Clasificación supervisada y cálculo de métricas de paisaje

Author

Elio Lagunes-Díaz

Code: module loading and file reading

library(knitr, include.only = "kable")
library(terra)
library(caret)    
library(randomForest)
library(dplyr)       
library(doParallel)  
library(data.table)
library(landscapemetrics)
library(tidyr, include.only = "pivot_longer")

puntos = vect("~/papers_y_tesis/A_RESPALDARparques_marisela/puntos_clasificacion.gpkg") |>   project("epsg:3857")
cls = data.frame(landuse = 1:7, cover = unique(puntos$cobertura) |> sort() )
coltb = data.frame(landuse = 1:7, 
                   col = c("lightblue", "chartreuse4", "gray20", "gray80", "gray80", "ghostwhite", "gold"))

Supervised classification

Imagery

We performed a supervised classification for characterizing landscape features in our study area: we used two images, 4.7 m resolution, 4 bands (red, green, blue and near infrared) from the Planet remote sensing platform, from the “Tropical Normalized Analytic Monthly series basemaps” (Planet Labs PBC, 2024), made available through the Norway’s International Climate and Forests Initiative (NICFI).
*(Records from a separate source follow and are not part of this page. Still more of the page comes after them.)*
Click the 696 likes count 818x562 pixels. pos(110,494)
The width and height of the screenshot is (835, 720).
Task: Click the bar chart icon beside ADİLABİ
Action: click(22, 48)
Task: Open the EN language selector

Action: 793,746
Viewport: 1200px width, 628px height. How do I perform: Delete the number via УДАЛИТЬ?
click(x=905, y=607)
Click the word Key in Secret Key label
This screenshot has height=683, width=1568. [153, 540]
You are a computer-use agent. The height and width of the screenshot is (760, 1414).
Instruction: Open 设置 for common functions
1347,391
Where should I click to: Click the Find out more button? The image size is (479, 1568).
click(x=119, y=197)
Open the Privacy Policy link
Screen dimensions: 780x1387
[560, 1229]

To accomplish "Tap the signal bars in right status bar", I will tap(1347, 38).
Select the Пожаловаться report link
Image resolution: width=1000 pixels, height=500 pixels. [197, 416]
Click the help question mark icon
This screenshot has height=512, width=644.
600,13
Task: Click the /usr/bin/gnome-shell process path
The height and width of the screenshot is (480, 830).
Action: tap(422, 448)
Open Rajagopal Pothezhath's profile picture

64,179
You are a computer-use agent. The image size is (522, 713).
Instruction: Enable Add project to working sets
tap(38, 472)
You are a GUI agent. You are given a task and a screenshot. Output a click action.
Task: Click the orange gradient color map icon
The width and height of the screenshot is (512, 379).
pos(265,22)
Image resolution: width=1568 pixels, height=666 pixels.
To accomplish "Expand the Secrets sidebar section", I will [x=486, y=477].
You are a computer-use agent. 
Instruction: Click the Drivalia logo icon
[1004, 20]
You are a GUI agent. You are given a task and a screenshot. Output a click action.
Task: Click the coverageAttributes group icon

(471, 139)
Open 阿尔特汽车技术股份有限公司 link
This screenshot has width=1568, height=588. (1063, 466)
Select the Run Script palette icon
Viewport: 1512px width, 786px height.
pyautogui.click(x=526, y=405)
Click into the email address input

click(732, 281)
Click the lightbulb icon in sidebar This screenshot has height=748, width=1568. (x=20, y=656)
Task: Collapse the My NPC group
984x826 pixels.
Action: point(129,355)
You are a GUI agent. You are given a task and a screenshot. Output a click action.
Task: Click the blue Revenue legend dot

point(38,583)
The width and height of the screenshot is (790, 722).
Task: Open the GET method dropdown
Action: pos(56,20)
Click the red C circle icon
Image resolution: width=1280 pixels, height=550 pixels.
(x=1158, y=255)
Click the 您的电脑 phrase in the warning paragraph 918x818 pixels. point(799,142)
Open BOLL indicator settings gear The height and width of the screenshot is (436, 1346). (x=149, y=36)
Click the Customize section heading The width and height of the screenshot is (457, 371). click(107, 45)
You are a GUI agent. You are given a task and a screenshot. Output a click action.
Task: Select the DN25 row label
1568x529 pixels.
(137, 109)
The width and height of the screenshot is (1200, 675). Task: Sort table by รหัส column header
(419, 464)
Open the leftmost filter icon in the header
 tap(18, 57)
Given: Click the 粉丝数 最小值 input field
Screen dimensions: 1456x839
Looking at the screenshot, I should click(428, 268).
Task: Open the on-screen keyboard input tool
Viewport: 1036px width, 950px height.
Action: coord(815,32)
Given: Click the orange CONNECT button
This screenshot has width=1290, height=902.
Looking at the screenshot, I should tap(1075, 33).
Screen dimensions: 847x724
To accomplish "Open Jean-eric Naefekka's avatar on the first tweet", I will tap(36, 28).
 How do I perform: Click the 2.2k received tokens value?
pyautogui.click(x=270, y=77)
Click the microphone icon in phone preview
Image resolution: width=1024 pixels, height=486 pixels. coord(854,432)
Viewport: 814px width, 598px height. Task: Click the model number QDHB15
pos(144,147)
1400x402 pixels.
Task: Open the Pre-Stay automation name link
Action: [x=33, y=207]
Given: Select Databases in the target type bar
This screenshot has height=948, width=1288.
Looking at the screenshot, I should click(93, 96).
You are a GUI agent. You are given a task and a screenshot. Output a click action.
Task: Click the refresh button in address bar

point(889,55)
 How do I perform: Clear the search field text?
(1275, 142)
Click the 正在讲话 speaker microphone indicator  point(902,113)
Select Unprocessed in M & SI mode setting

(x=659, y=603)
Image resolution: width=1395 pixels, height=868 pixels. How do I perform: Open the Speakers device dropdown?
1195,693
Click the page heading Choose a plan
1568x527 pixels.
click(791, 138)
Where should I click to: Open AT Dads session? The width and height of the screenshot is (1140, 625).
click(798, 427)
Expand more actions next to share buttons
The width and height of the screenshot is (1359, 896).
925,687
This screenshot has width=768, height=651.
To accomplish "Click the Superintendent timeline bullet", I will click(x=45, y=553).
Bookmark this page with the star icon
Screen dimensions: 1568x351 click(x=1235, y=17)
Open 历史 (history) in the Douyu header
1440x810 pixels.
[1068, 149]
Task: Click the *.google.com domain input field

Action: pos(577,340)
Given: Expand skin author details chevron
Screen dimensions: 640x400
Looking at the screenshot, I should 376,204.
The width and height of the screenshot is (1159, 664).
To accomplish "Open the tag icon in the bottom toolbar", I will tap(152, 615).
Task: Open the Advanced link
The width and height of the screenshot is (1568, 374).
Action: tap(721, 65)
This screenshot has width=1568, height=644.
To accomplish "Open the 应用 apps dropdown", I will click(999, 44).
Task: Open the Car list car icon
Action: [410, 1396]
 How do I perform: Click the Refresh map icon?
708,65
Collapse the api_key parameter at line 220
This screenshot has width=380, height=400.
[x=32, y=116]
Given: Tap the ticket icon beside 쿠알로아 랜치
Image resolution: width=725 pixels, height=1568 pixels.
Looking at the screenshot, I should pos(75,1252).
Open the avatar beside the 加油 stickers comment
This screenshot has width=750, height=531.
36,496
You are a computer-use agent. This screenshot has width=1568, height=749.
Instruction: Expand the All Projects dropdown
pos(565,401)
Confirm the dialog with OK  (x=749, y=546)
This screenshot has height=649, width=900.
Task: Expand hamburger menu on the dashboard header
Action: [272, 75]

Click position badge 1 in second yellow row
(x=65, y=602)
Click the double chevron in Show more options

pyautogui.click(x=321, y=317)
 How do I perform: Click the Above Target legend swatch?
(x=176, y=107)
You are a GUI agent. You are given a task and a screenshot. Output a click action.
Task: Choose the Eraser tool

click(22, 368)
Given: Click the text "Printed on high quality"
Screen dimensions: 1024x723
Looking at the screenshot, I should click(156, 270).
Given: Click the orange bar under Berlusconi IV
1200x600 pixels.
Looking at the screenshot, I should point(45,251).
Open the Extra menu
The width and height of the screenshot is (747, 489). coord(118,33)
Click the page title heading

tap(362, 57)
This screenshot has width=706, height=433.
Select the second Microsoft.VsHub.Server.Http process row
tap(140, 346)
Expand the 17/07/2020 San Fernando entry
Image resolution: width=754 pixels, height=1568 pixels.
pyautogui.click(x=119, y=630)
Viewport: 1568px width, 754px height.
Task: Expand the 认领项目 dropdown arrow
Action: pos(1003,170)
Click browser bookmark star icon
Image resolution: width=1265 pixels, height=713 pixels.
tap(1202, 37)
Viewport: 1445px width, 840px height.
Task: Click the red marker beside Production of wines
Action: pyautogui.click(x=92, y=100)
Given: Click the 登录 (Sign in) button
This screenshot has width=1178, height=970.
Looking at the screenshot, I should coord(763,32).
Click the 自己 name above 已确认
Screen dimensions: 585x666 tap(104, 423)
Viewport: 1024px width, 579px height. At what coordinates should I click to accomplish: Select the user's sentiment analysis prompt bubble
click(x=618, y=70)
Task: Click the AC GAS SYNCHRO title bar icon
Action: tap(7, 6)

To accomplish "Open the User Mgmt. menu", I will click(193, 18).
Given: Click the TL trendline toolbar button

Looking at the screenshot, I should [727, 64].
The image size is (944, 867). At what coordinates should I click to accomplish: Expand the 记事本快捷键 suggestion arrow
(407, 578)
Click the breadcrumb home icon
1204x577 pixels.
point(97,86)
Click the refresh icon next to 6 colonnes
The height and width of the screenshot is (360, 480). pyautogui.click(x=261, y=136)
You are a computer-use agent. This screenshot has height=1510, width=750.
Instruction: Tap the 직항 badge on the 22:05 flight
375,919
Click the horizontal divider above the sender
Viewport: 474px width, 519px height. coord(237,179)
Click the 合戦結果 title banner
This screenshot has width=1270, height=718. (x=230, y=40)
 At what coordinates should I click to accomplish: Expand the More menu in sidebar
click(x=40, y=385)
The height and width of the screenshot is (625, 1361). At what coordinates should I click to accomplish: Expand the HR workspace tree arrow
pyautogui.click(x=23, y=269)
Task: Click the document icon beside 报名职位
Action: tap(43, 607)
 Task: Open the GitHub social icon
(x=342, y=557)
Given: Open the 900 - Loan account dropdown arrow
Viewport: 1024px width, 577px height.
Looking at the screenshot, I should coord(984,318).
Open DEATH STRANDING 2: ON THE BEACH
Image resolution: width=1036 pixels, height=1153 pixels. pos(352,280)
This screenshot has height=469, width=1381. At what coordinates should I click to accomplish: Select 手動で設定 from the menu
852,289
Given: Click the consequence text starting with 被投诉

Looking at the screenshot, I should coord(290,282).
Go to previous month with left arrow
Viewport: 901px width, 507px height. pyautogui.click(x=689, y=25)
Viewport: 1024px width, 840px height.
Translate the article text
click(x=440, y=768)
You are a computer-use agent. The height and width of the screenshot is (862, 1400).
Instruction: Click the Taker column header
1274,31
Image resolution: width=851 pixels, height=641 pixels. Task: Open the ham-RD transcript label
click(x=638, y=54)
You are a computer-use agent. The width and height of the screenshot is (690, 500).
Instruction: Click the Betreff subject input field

We selected one image for April 2024, for the period when the point count survey was carried out, and another image for August, 2023, the image for the most recent rainy season, when plant phenology allows for better differentiation of its spectral signatures from other classes. We assessed the accuracy of classification on both images before selecting one for the landscape metric calculation.

Planet Labs PBC. (2024). Planet application program interface: In space for life on earth. Retrieved from https://api.planet.com

Training point selection

We visually selected points for sampling the different land use and land cover classes on a Google Satellite image (Google, 2024), using the Quickmapservices plugin for the QGIS software (QGIS Development Team, 2024). The classes we used for the sampling were: asphalt, built-up, water, grass and forest; to avoid mixing in very different spectral signatures, built-up class was subdivided into concrete (raw and waterproof coated) and metal-roof (warehouses). At least 15 samples were selected from each class (Table 1).

Google. (2024). Imagery from mexico city. Lat: 19.4142, long: -99.1258. Map Data: Airbus, CNES / Airbus, Landsat, Copernicus, Maxar Technologies. Retrieved from https://api.planet.com

QGIS Development Team. (2024). QGIS geographic information system. Open Source Geospatial Foundation. Retrieved from https://www.qgis.org/

Table 1: Number of point samples taken by class

Class	Freq
water	15
trees	26
asphalt	19
concrete	20
waterproof concrete	15
metal-roof	15
grass	15

We used the modules terra (Hijmans, 2023) for raster processing, randomForest (Liaw & Wiener, 2002) for classification with the random forest algorithm and caret (Kuhn & Max, 2008) for predictive model building and analysis, in the R statistical computing language (R Core Team, 2024)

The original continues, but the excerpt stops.